"""

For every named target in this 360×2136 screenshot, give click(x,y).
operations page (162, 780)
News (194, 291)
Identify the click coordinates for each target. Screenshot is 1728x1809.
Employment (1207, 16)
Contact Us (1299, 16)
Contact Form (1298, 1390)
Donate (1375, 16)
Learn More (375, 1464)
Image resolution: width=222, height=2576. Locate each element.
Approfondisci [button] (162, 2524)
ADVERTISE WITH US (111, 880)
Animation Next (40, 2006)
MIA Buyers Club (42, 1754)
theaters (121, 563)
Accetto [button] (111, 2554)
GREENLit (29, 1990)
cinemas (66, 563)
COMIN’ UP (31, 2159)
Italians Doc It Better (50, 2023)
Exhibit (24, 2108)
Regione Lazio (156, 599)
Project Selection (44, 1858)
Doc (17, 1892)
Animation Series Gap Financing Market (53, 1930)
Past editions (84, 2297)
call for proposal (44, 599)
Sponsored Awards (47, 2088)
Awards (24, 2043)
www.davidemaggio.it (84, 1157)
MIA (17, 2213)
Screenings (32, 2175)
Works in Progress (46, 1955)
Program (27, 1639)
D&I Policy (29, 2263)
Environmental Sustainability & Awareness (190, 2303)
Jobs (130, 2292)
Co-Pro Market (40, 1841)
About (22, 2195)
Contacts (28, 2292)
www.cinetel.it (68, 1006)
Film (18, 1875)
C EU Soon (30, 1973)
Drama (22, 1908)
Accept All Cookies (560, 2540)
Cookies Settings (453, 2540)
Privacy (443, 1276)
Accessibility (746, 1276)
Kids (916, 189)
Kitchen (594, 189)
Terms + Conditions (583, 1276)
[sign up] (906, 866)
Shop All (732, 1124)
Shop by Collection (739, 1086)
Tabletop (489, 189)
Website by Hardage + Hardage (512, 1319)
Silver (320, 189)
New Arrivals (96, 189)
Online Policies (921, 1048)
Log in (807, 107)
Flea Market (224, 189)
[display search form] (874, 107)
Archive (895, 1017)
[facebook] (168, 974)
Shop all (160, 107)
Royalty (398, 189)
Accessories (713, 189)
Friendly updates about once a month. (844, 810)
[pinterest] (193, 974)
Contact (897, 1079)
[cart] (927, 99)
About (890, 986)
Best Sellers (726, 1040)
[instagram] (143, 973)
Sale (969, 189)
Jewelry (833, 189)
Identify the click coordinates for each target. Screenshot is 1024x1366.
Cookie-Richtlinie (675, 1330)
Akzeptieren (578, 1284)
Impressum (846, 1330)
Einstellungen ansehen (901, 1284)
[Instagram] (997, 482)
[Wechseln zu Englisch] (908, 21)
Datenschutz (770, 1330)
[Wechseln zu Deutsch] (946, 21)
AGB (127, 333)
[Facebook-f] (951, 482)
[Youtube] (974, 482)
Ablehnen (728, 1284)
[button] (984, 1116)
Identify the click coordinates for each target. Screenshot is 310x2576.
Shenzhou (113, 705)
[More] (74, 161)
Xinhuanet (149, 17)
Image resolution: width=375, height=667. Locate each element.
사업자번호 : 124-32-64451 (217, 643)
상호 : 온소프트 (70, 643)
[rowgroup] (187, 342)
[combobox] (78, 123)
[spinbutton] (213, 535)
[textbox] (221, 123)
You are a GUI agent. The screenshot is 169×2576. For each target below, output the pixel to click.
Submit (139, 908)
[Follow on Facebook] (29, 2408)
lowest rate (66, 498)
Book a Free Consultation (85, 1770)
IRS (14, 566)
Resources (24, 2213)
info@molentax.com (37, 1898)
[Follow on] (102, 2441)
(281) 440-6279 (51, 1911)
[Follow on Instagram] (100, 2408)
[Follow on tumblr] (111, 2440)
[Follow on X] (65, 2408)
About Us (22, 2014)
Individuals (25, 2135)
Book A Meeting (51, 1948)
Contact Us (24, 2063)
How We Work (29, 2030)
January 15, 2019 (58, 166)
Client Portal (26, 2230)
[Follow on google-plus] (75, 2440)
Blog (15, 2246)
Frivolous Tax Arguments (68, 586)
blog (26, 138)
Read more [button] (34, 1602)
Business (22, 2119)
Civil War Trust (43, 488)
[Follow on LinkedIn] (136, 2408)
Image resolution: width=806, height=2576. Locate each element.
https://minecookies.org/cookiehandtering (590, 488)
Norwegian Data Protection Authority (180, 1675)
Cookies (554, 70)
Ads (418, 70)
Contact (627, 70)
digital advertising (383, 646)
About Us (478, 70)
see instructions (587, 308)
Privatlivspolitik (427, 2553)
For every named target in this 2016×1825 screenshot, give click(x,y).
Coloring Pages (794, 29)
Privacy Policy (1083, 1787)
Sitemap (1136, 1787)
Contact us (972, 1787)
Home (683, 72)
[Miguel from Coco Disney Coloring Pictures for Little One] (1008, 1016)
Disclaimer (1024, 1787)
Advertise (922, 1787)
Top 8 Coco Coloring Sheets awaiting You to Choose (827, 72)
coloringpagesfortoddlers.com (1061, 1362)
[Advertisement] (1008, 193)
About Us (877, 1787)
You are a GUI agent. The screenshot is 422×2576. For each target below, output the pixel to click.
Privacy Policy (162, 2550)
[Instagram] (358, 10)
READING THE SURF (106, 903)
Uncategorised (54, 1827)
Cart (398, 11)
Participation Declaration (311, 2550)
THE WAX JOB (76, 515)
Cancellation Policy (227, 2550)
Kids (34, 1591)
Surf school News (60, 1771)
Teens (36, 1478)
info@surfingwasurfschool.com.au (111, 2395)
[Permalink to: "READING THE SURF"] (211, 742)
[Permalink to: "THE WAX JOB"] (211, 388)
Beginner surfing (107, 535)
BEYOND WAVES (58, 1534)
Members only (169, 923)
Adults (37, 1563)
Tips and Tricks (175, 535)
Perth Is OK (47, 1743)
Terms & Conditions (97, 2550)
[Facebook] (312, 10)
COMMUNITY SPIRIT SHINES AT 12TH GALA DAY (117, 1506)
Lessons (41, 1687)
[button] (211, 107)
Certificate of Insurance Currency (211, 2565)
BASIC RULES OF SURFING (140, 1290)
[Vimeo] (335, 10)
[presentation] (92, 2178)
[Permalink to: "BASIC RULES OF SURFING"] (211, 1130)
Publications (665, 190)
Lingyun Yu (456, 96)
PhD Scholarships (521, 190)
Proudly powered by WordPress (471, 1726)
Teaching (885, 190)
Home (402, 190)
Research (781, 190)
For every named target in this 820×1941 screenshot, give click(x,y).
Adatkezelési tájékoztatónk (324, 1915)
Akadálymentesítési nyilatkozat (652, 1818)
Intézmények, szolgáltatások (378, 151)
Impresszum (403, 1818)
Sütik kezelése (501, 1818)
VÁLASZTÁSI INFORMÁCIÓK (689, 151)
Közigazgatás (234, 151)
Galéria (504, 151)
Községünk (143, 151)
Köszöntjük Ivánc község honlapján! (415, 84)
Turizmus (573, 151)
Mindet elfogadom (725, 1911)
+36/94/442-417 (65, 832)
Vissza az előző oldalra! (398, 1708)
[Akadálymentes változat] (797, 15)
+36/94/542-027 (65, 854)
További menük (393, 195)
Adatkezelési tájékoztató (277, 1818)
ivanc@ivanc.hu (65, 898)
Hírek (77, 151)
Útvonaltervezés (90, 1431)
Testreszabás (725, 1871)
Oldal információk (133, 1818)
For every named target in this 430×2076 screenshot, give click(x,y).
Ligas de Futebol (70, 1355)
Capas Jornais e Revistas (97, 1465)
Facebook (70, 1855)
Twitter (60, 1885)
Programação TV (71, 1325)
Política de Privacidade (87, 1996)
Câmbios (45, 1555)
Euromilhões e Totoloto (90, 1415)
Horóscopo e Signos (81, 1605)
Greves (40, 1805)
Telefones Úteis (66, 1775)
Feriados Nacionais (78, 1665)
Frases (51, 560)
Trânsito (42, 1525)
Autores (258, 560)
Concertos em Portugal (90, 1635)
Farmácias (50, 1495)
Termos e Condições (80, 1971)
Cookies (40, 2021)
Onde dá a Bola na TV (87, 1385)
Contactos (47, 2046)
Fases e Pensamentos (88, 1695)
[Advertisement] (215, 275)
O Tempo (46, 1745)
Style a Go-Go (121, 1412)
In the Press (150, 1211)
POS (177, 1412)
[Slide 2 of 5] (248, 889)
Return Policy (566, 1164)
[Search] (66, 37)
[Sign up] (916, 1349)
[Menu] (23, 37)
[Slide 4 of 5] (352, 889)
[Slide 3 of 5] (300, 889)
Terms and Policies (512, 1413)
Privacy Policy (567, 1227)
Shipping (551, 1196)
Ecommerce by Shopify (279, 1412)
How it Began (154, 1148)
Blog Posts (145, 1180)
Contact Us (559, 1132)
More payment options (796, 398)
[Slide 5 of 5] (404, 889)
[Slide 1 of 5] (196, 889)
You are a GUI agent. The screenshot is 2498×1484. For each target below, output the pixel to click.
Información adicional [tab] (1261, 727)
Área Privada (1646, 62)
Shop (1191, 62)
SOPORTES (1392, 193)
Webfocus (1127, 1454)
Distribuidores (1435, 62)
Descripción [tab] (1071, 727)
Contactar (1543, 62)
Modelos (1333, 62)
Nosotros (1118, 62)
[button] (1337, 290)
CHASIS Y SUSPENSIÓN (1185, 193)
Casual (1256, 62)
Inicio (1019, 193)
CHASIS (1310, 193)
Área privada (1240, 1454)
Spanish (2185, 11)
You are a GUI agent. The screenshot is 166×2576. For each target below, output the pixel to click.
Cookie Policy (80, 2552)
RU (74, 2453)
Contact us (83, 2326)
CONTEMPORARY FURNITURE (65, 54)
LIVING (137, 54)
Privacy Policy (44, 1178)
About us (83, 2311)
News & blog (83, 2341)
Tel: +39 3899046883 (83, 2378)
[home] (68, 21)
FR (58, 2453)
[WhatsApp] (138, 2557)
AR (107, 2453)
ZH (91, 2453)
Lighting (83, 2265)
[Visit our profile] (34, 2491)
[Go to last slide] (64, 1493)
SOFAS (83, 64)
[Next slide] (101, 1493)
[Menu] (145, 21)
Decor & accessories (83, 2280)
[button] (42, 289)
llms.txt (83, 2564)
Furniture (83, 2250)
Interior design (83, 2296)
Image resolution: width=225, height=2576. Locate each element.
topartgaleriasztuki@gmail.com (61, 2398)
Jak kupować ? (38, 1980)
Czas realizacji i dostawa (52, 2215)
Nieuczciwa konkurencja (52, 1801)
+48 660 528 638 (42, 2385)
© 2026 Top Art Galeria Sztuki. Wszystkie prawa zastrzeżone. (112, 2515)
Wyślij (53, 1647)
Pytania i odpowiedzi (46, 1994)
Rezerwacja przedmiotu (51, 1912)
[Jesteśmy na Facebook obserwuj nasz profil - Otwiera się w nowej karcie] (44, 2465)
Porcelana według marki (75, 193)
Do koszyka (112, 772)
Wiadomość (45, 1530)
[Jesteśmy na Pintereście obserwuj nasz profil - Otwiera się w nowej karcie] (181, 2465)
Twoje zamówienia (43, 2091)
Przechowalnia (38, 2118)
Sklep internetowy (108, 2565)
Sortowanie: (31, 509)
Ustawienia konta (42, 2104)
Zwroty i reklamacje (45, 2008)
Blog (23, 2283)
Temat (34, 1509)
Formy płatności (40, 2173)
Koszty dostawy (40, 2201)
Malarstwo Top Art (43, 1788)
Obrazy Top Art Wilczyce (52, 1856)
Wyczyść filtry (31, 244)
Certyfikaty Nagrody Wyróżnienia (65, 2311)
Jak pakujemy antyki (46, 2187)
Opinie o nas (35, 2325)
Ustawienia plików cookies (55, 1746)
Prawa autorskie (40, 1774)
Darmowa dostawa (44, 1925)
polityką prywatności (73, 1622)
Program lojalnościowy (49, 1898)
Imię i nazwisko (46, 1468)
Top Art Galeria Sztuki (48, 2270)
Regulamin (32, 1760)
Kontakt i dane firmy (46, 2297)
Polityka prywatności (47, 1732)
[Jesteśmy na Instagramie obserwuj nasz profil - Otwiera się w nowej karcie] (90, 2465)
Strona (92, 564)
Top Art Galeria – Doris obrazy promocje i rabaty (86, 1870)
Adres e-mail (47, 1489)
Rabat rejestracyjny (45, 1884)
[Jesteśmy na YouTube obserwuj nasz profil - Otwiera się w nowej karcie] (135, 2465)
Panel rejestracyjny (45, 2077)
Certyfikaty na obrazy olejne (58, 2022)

"""

From the listing above, repeat exactly the lines starting at the line that includes "Past editions (84, 2297)" and ending at the line that includes "Kids (916, 189)", with nothing outside that span.

Past editions (84, 2297)
call for proposal (44, 599)
Sponsored Awards (47, 2088)
Awards (24, 2043)
www.davidemaggio.it (84, 1157)
MIA (17, 2213)
Screenings (32, 2175)
Works in Progress (46, 1955)
Program (27, 1639)
D&I Policy (29, 2263)
Environmental Sustainability & Awareness (190, 2303)
Jobs (130, 2292)
Co-Pro Market (40, 1841)
About (22, 2195)
Contacts (28, 2292)
www.cinetel.it (68, 1006)
Film (18, 1875)
C EU Soon (30, 1973)
Drama (22, 1908)
Accept All Cookies (560, 2540)
Cookies Settings (453, 2540)
Privacy (443, 1276)
Accessibility (746, 1276)
Kids (916, 189)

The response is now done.